§ **TASK BRIEF**: Find each line below where the word "variable" occurs, and copy it.
═══
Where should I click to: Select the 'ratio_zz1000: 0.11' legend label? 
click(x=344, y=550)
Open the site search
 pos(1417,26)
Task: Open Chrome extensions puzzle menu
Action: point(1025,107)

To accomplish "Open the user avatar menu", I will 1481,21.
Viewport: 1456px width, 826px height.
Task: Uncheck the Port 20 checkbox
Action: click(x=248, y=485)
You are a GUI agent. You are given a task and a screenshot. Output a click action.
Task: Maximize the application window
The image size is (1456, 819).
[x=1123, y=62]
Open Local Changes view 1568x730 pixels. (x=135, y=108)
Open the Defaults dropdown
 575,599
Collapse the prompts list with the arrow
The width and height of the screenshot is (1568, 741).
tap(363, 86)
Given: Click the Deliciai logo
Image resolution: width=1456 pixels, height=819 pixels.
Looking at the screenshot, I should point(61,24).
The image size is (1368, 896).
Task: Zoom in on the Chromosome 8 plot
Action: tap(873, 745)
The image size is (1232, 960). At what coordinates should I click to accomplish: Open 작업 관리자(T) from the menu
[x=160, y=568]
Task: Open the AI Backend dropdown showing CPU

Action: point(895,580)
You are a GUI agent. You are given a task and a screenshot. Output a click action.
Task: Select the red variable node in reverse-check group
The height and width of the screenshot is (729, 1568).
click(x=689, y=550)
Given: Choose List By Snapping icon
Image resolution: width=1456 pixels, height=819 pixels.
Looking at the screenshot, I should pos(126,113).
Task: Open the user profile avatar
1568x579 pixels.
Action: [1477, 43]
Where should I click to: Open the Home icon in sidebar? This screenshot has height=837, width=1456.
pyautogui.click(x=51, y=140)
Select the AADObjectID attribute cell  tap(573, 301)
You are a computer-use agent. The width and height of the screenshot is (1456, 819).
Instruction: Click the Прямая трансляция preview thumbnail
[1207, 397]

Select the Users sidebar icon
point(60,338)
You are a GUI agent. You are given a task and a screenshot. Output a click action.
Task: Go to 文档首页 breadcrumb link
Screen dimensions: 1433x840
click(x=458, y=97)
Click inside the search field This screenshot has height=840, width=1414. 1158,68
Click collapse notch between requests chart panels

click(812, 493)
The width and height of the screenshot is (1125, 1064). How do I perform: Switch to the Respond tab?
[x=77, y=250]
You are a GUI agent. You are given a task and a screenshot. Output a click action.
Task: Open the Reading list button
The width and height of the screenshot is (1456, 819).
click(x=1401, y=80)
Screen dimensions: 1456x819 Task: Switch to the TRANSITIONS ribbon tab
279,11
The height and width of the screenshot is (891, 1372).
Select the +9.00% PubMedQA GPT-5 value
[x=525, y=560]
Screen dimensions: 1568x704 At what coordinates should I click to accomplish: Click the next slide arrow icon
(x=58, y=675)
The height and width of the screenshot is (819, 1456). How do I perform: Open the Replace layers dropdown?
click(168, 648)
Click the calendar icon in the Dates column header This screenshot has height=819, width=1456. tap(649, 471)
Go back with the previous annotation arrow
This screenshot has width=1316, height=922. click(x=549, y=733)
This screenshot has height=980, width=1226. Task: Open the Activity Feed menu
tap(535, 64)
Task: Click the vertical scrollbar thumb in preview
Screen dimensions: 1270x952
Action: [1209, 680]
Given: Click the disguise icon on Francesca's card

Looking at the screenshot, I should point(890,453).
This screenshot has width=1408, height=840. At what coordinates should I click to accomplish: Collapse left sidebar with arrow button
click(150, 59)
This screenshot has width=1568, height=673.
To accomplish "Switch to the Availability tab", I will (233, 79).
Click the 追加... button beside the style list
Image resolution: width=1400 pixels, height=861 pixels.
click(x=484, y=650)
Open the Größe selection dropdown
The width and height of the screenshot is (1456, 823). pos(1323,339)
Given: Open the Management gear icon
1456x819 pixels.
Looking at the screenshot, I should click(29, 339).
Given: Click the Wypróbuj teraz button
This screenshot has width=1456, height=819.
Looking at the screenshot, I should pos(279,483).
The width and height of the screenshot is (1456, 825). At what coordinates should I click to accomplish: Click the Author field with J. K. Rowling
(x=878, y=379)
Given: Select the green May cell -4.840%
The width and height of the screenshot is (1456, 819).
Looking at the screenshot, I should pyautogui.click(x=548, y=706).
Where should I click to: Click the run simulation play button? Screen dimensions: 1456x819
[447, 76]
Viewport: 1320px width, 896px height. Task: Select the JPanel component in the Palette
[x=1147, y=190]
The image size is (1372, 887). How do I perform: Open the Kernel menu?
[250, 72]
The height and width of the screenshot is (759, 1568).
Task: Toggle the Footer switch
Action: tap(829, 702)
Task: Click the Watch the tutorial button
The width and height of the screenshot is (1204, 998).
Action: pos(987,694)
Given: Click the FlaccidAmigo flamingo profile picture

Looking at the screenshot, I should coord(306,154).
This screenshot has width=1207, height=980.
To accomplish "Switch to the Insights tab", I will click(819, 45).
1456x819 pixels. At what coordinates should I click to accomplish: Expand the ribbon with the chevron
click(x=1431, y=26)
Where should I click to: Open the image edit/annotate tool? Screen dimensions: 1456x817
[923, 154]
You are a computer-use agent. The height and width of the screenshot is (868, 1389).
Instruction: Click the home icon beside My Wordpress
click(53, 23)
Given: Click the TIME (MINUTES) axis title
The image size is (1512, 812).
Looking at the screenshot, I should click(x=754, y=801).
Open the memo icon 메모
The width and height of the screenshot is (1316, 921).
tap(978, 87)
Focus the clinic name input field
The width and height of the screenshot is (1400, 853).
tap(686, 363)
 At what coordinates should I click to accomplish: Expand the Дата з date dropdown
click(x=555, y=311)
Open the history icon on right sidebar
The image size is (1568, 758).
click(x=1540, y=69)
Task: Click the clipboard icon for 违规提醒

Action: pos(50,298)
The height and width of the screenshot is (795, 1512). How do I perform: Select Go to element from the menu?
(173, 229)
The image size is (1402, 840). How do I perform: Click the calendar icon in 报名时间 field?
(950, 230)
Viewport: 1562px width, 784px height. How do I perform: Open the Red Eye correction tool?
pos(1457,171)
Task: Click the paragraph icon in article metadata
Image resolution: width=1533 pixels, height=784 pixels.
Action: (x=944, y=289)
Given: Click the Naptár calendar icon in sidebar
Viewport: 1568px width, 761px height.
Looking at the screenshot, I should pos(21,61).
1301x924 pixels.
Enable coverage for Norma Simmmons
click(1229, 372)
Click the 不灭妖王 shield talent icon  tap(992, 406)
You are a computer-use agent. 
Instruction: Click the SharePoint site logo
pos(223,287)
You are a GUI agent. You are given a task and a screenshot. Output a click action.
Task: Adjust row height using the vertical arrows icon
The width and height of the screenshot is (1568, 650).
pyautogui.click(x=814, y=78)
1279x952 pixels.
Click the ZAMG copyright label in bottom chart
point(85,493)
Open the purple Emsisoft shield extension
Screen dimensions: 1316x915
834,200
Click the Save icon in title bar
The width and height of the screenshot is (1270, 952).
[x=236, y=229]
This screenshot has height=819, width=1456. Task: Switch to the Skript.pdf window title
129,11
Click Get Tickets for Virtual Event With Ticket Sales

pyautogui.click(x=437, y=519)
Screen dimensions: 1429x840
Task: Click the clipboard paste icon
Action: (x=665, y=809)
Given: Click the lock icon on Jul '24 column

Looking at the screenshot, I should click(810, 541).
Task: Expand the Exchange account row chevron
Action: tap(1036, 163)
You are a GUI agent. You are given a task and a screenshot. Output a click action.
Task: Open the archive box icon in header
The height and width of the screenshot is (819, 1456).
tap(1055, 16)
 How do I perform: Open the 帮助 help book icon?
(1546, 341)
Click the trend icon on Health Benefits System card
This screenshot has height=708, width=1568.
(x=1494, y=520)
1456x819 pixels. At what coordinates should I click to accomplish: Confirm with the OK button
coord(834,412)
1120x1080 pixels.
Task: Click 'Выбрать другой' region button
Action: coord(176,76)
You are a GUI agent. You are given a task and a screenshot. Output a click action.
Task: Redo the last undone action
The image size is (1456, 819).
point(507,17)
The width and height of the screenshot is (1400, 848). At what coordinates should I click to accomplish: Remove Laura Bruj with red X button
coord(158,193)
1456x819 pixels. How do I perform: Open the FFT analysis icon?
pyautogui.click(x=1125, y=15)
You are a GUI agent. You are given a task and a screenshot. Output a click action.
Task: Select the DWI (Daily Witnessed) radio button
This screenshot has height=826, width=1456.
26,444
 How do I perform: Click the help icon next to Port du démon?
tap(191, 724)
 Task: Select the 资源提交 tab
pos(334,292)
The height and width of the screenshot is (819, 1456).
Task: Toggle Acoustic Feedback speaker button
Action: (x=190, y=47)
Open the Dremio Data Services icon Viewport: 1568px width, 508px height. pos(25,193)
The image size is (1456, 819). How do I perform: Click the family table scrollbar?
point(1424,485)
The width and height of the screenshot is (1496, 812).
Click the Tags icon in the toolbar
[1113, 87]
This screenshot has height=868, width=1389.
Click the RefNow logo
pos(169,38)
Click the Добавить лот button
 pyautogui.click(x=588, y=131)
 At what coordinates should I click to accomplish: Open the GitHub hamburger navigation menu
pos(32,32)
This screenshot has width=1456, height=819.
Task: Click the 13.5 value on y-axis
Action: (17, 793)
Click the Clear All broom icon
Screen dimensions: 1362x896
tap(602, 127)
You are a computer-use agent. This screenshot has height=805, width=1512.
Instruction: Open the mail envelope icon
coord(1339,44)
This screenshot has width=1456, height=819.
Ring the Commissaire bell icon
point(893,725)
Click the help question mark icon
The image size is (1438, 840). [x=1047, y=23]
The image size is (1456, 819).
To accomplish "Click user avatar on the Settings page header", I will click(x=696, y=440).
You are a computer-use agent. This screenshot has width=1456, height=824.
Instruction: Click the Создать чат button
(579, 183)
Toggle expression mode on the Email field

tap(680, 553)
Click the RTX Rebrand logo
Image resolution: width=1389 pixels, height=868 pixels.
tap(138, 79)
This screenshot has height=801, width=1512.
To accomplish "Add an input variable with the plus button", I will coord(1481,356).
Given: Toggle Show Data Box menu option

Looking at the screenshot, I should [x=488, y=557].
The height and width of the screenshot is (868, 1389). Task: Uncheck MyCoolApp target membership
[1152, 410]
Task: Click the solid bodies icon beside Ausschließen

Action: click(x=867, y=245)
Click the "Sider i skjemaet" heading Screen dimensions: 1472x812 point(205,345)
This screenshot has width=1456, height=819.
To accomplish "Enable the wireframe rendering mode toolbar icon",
═══
§ **TASK RESULT**:
Task: Select the red variable node in reverse-check group
To accomplish "Add an input variable with the plus button", I will coord(1481,356).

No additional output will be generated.